→ **SHORT EXERCISE**: Rewrite the rows below, changing every "scrollbar" to "scroll bar" and leaving everything else unchanged.

[Pointing rows for text and elements]
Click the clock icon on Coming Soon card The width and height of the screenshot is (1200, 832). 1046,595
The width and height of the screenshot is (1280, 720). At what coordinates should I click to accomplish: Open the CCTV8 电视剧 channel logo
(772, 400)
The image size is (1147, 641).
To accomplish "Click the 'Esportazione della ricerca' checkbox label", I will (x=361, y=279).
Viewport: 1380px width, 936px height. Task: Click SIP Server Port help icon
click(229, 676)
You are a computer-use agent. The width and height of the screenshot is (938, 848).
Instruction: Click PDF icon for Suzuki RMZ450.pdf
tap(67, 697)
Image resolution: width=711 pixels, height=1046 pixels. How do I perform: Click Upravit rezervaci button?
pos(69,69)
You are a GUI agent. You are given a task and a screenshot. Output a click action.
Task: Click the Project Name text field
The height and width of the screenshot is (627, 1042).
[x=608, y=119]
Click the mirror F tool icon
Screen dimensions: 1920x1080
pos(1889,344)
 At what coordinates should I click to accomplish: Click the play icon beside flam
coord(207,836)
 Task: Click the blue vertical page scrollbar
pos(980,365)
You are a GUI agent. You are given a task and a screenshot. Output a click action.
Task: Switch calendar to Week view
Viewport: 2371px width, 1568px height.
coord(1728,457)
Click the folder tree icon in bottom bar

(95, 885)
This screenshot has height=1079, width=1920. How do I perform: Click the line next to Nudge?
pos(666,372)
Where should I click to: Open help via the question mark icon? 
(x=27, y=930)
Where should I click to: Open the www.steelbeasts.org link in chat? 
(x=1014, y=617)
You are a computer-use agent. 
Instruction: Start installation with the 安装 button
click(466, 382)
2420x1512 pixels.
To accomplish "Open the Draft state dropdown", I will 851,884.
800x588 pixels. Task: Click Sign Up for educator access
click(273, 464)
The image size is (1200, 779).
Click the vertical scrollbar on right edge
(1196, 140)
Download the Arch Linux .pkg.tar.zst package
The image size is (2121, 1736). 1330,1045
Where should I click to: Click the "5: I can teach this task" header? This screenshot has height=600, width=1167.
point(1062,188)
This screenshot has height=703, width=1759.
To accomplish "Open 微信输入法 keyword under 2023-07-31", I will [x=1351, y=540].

→ **TASK OUTPUT**:
Click the clock icon on Coming Soon card The width and height of the screenshot is (1200, 832). 1046,595
The width and height of the screenshot is (1280, 720). At what coordinates should I click to accomplish: Open the CCTV8 电视剧 channel logo
(772, 400)
The image size is (1147, 641).
To accomplish "Click the 'Esportazione della ricerca' checkbox label", I will (x=361, y=279).
Viewport: 1380px width, 936px height. Task: Click SIP Server Port help icon
click(229, 676)
You are a computer-use agent. The width and height of the screenshot is (938, 848).
Instruction: Click PDF icon for Suzuki RMZ450.pdf
tap(67, 697)
Image resolution: width=711 pixels, height=1046 pixels. How do I perform: Click Upravit rezervaci button?
pos(69,69)
You are a GUI agent. You are given a task and a screenshot. Output a click action.
Task: Click the Project Name text field
The height and width of the screenshot is (627, 1042).
[x=608, y=119]
Click the mirror F tool icon
Screen dimensions: 1920x1080
pos(1889,344)
 At what coordinates should I click to accomplish: Click the play icon beside flam
coord(207,836)
 Task: Click the blue vertical page scroll bar
pos(980,365)
You are a GUI agent. You are given a task and a screenshot. Output a click action.
Task: Switch calendar to Week view
Viewport: 2371px width, 1568px height.
coord(1728,457)
Click the folder tree icon in bottom bar

(95, 885)
This screenshot has height=1079, width=1920. How do I perform: Click the line next to Nudge?
pos(666,372)
Where should I click to: Open help via the question mark icon? 
(x=27, y=930)
Where should I click to: Open the www.steelbeasts.org link in chat? 
(x=1014, y=617)
You are a computer-use agent. 
Instruction: Start installation with the 安装 button
click(466, 382)
2420x1512 pixels.
To accomplish "Open the Draft state dropdown", I will 851,884.
800x588 pixels. Task: Click Sign Up for educator access
click(273, 464)
The image size is (1200, 779).
Click the vertical scroll bar on right edge
(1196, 140)
Download the Arch Linux .pkg.tar.zst package
The image size is (2121, 1736). 1330,1045
Where should I click to: Click the "5: I can teach this task" header? This screenshot has height=600, width=1167.
point(1062,188)
This screenshot has height=703, width=1759.
To accomplish "Open 微信输入法 keyword under 2023-07-31", I will [x=1351, y=540].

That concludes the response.